Rates 4 1/2 stars for mystery; less developed in romance

This is an intriguing book, which worked magnificently as a Georgian murder mystery. I cannot say too much about this book without creating a lot of spoilers. But the book does not begin conventionally. The heroine is, we think, the wife of a well-to-do London solicitor, the daughter of a ruined City banker. She dreads returning to her summer home of her childhood, for fear of meeting a man who jilted her after hearing that she had lost her dowry. But the heroine is not this lady, but her younger unmarried and dowryless sister. And the hero is - well, slightly unusual. You will certainly be led up the garden path, or the wilderness walk (a theme in the mystery). The only straight-forward people in this book are the young Marquess (whose intentions are transparent if naive), the brother-in-law of the heroine, and a few other people. Everyone in this novel has secrets to keep, some for better reasons than others. And at least one person must change considerably in this novel to win the approval of others. The problem I had was that the book was really short. It ended before all the characters had been fully fleshed out, and before I had time to believe in the essential decency of the hero or the romance between the hero and heroine. While the motivations for keeping secrets made perfect sense, the whole plot seemed a little rushed (as far as the romance went). Read this book as a mystery with a romance thrown in, not as a romance. As a romance, I must rate it 3.5 (with reluctance), but as a mystery, I would have to rate it far higher (about 4.7). The average rating is about 4 stars.

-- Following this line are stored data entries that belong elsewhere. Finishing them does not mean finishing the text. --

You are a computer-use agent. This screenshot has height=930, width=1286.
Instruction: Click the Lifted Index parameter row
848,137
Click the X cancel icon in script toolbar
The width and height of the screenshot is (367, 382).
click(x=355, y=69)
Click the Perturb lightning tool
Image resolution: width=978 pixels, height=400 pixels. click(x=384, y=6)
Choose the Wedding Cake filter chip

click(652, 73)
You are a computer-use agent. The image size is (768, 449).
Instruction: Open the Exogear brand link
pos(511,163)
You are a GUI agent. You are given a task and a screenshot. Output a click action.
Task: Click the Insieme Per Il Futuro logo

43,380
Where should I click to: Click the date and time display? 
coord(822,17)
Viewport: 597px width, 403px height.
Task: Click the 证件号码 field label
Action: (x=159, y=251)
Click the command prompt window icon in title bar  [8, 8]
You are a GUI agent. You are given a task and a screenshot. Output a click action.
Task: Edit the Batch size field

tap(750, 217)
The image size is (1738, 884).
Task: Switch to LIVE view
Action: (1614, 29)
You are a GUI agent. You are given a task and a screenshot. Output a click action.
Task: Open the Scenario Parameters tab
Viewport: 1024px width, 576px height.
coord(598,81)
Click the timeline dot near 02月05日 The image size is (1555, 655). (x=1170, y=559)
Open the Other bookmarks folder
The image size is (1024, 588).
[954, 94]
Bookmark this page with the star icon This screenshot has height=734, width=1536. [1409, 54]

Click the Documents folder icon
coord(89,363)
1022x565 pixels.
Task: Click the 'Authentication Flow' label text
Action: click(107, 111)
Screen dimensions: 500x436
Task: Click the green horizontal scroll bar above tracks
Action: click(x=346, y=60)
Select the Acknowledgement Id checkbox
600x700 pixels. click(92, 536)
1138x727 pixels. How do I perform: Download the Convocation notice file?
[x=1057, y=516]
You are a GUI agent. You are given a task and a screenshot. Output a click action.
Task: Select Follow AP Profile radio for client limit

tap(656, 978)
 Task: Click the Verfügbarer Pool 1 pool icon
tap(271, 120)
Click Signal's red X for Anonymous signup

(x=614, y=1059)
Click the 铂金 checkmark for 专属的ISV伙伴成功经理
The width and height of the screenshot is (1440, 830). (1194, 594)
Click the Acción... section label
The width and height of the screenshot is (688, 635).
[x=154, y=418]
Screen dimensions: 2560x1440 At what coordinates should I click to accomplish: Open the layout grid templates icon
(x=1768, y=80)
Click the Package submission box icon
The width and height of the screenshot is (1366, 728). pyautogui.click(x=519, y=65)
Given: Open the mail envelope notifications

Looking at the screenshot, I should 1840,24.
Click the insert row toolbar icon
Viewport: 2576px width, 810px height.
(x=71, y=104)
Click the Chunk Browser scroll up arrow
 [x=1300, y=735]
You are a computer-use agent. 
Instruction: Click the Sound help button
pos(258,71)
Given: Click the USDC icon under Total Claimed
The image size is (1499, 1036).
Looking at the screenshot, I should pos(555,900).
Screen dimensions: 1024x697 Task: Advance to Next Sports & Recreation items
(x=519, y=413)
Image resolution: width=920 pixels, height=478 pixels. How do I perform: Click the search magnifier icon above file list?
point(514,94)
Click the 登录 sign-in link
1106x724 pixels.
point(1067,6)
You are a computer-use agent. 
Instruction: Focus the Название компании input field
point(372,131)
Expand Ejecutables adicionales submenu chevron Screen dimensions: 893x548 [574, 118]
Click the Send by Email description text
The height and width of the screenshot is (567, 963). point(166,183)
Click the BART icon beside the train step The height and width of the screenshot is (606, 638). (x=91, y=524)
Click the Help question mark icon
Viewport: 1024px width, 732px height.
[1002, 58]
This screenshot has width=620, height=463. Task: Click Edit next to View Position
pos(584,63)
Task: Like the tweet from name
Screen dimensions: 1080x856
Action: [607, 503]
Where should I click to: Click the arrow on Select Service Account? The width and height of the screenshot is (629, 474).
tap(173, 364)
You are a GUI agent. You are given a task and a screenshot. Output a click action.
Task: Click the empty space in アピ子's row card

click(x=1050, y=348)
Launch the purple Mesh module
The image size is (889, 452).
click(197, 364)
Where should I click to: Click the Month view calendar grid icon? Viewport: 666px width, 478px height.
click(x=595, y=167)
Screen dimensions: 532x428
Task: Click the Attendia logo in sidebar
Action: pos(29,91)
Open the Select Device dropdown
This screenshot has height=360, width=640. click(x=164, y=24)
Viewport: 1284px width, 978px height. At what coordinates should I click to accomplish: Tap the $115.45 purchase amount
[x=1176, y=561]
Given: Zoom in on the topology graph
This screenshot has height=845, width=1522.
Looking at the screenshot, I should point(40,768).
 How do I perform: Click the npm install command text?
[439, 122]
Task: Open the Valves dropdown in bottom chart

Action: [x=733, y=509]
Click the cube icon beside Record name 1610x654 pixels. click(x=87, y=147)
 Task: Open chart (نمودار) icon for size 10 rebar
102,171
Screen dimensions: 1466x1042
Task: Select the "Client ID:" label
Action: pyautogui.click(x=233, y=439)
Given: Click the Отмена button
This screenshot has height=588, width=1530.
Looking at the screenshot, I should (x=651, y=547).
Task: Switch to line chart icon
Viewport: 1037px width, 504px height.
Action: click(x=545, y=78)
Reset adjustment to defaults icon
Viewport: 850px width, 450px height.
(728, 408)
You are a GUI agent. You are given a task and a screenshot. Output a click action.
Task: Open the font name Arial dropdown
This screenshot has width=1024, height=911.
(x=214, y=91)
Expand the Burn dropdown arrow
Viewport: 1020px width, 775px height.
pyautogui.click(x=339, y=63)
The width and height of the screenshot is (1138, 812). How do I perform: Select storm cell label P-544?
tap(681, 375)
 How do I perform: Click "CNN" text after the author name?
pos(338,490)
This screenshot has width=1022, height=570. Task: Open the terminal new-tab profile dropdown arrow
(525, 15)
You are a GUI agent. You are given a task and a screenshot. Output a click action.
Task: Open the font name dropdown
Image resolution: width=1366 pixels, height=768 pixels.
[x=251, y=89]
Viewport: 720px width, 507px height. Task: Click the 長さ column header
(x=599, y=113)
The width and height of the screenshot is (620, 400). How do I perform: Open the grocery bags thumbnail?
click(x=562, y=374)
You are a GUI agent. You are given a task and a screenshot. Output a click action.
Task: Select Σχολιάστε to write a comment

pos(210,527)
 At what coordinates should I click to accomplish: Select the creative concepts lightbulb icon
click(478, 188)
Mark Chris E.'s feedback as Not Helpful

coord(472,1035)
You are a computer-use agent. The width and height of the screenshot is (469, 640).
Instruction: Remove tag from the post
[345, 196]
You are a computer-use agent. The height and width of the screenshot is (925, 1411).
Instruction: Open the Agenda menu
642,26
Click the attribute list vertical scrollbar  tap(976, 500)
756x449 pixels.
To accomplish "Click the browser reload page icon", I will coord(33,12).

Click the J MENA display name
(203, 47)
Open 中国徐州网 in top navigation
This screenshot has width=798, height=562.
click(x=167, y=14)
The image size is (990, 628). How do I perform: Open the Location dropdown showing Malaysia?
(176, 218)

Traditional Regency set in Devon and London

Sheila Bishop opens The Wilderness Walk with a picture of Caroline Prior living with her married sister after their father's bank has collapsed. Jack Eltham is a much put upon young man with a wicked uncle who is deeply in love with Ada. The wicked uncle is apparently keeping Jack short of funds, has chopped down one of the woods of the estate, has been speculating with the proceeds and stands accused of murder. For who dunnit fans there is an interesting mystery tucked away in the book, for the rest of us watching Sheila Bishop at work as the plot unfolds will have to suffice. From the back of the book...Lavinia Reed is horrified when her husband announces that she is to take her annual holiday in Cleave, for he is not aware that Cleave had been the setting for his wife's misbegotten romance with Lord Francis Aubrey. Stifling these unpleasant memories, Lavinia and her sister journey to Cleave. There the two women are thrust into a romantic intrigue involving none other than Lord Francis...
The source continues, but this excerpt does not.